Comme plusieurs zones jugées prioritaires sont situées dans les territoires de Premières Nations, les chercheurs rappellent l'importance de mener l'effort de restauration dans le respect de la Déclaration des Nations unies sur les droits des peuples autochtones.

En 2021, environ 50 millions d'hectares de terres avaient été convertis pour faire place à l'activité humaine sous forme de routes, de terres agricoles et d'infrastructures énergétiques, selon WWF-Canada.

Un potentiel sous-estimé

Les chercheurs estiment que la cartographie qu'ils ont élaborée pourrait être améliorée afin de mieux refléter l'ampleur de la dégradation des milieux naturels. Un avis partagé par la biologiste Kim Marineau.

"Comme ils ont essentiellement considéré les terres où des habitats ont été complètement perdus, ils ont exclu toutes celles où la dégradation des écosystèmes est causée par l'industrie extractive", observe celle qui est consultante en écologie et en botanique depuis près de 25 ans.
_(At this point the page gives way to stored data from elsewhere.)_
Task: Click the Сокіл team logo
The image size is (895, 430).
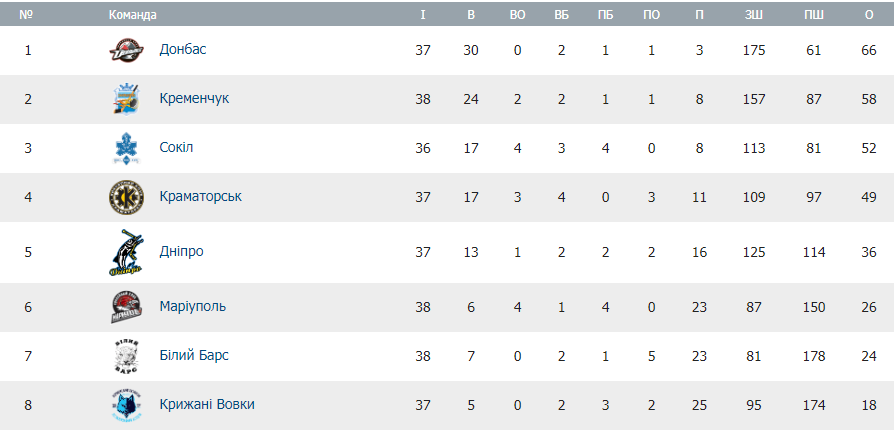Action: tap(127, 148)
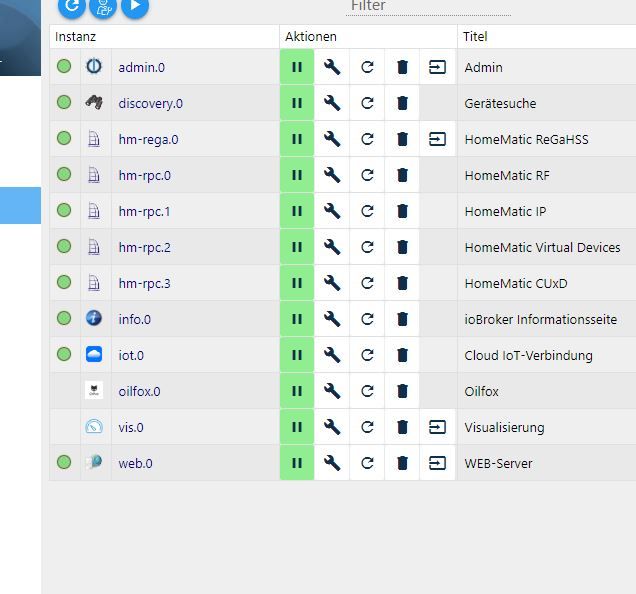Delete the hm-rpc.3 instance
This screenshot has width=636, height=594.
click(402, 283)
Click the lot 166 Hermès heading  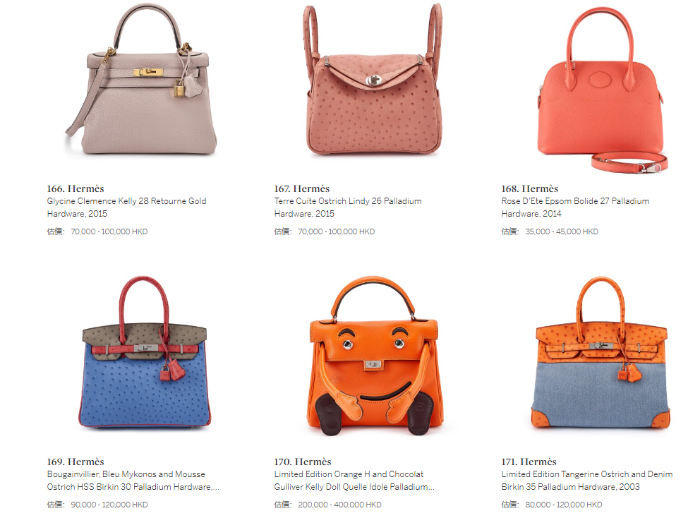75,188
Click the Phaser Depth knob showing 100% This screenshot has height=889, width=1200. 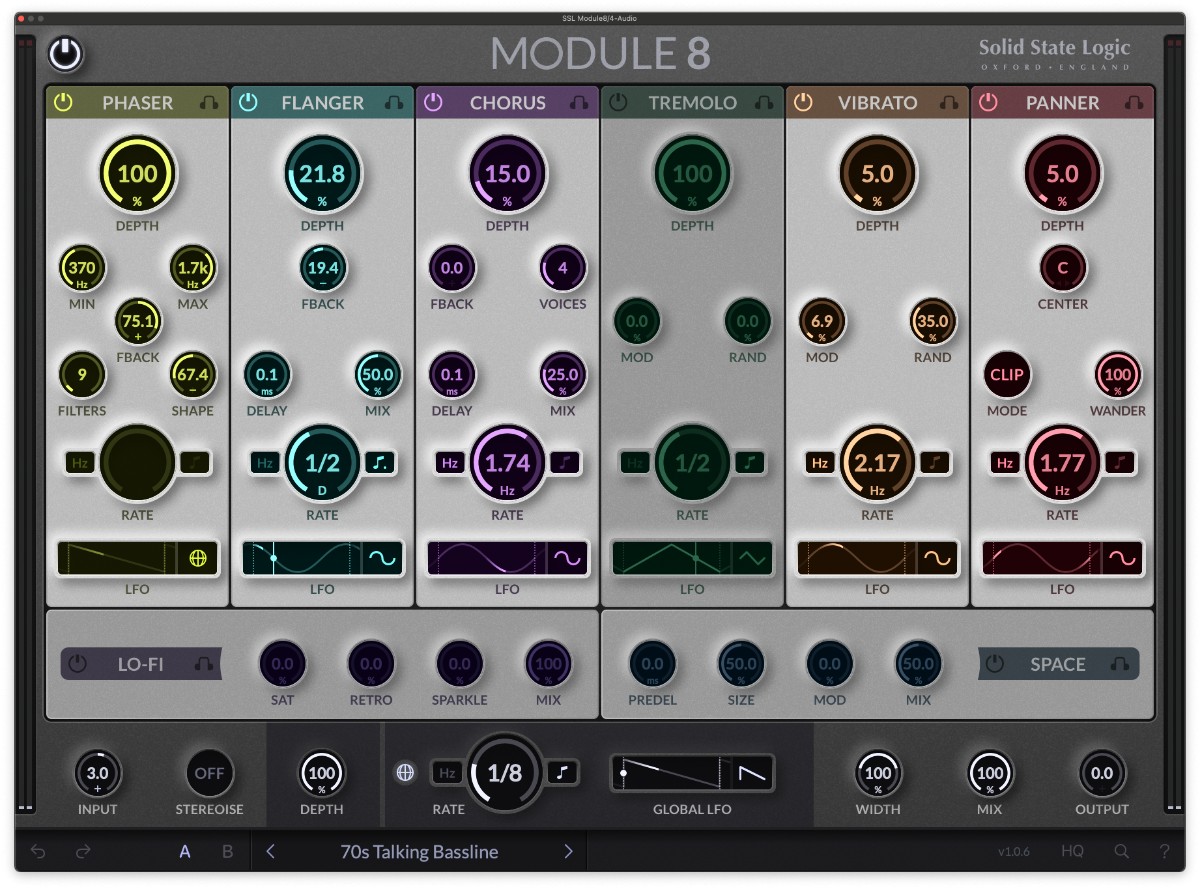point(137,172)
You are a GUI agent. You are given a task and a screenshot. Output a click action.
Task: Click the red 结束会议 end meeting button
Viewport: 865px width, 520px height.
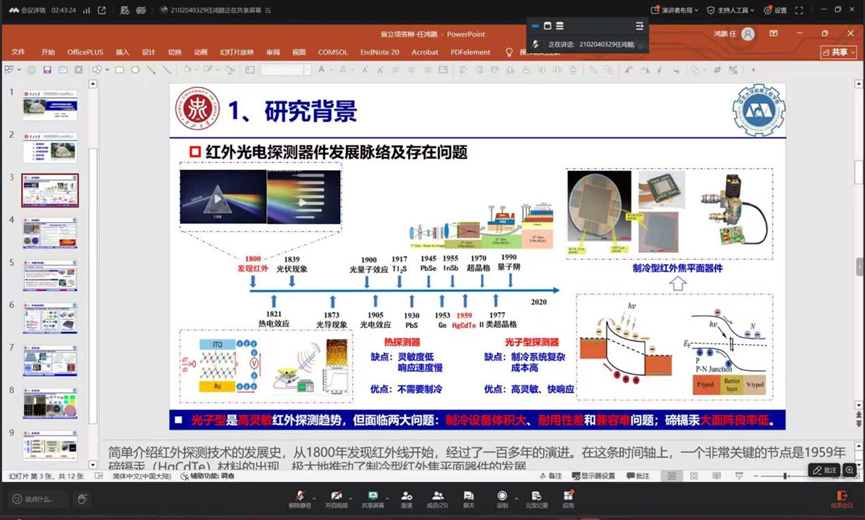(x=842, y=498)
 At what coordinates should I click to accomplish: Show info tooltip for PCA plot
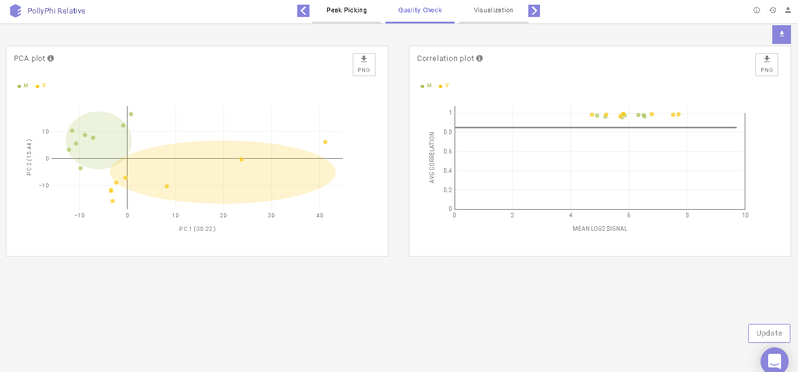coord(51,59)
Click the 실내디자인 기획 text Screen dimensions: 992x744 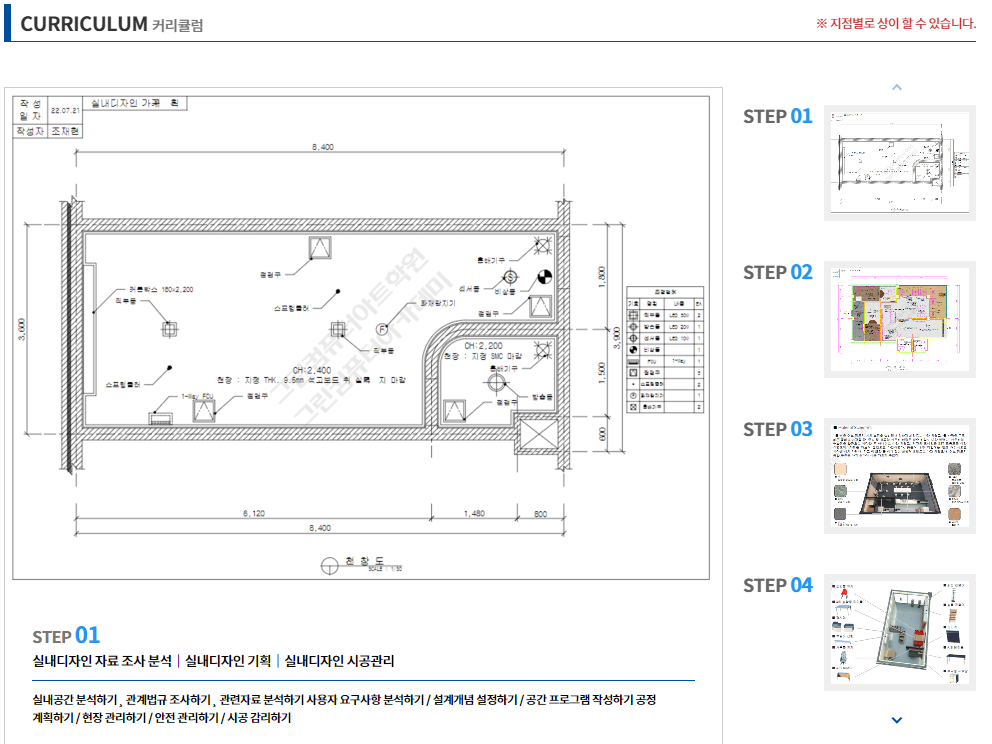point(228,661)
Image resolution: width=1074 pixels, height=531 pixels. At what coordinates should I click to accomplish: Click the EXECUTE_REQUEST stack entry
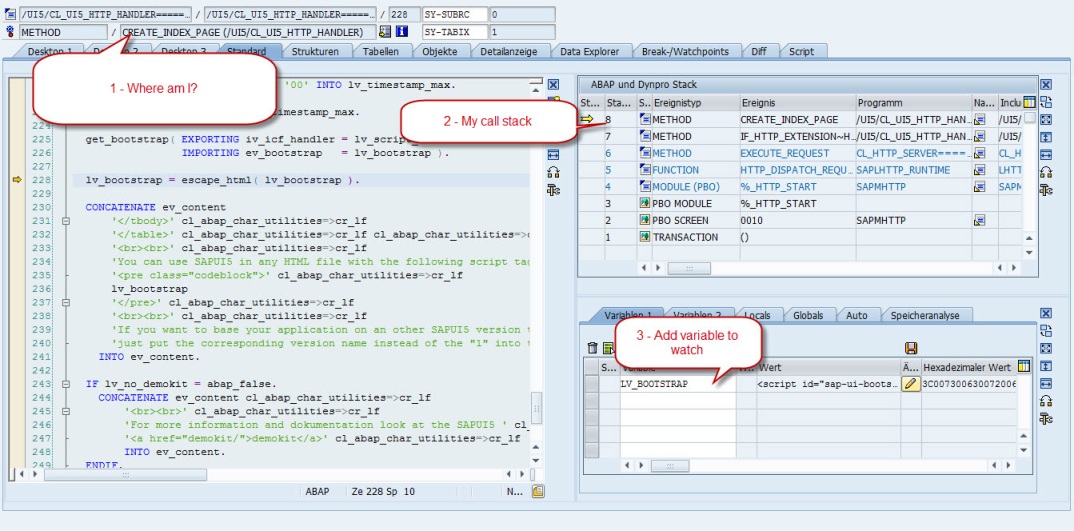(785, 153)
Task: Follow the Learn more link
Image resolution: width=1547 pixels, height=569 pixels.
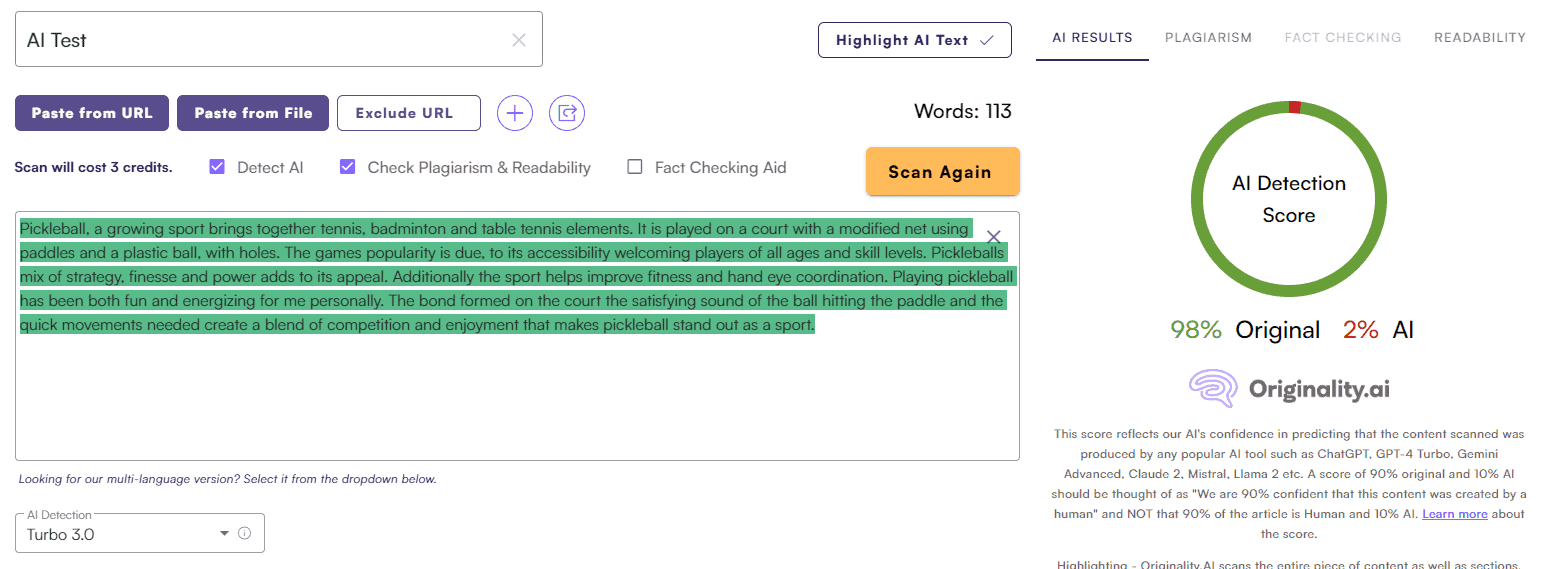Action: pos(1454,514)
"Cette étude sous-estime la restauration potentielle des grandes forêts de notre territoire", ajoute la biologiste, qui n'a pas participé à l'étude
 

Selon les résultats, tout se passe dans le sud du pays, où il y a de l'urbanisation et de l'agriculture intensive. Or, notre forêt boréale aurait elle aussi besoin d'amour.
Kim Marineau, biologiste.

À l'instar de la biologiste, James Snider affirme que d'autres terres que celles mentionnées dans l'étude pourront être ciblées par le gouvernement. C'est le cas des terres marginales, c'est-à-dire des écosystèmes qui ont été convertis, mais qui s'avèrent, à ce jour, peu susceptibles d'être exploités.

Mme Marineau aurait aussi souhaité que l'étude ne se limite pas à l'évaluation des bénéfices pour les espèces les plus précaires – celles qui figurent sur la Liste rouge des espèces menacées de l'UICN –, mais qu'elle considère la biodiversité dans son ensemble.

La biologiste, qui salue néanmoins l'important travail d'analyse mené par les chercheurs, rappelle qu'il est hasardeux d'évaluer les bénéfices d'un milieu en supposant qu'il sera totalement rétabli, alors que "nos techniques de restauration ne sont même pas au point".

Un défi de taille

Le temps est venu pour le fédéral d'assumer son leadership, poursuit-elle. C'est à lui qu'incombe la tâche d'élaborer et de financer "une stratégie globale" pour freiner la dégradation des écosystèmes et d'agir, en amont, pour conserver les milieux naturels avant qu'il soit trop tard.

En plus de préciser la façon dont il entend respecter son engagement, le gouvernement devra fournir une définition officielle de ce qu'il considère comme un écosystème dégradé et "clarifier comment il mesurera le niveau de dégradation d'un milieu", estime de son côté M. Snider.

"Qu'en est-il des forêts qui n'ont pas été converties en terres agricoles, mais qui ont malgré tout été affectées par l'activité humaine, qu'il s'agisse de perturbations dues à des coupes à blanc, à des feux de forêt ou à des parasites?" s'interroge-t-il.

Un processus aussi complexe que la restauration écologique prendra du temps avant de faire son œuvre. D'où l'importance d'entamer le plus tôt possible un dialogue sur les milieux qu'il faudra prioriser, plaident les chercheurs.

"Le défi qui nous attend n'a rien d'anodin", insiste James Snider. L'étude se veut en quelque sorte une première tentative pour baliser le chemin. "Je pense qu'à bien des égards, ajoute-t-il, nous commençons à peine à comprendre l'ampleur de la promesse que nous avons faite."

Contacté par Radio-Canada, Environnement et Changement climatique Canada n'a pas pu indiquer la superficie équivalente à son engagement de restaurer 30 % d'écosystèmes dégradés. Le gouvernement "s'efforcera de mettre à jour" sa stratégie nationale de la biodiversité, qui comprend "la planification et la mise en œuvre de l'objectif 2 du cadre mondial pour la biodiversité", d'ici la COP16 en 2024.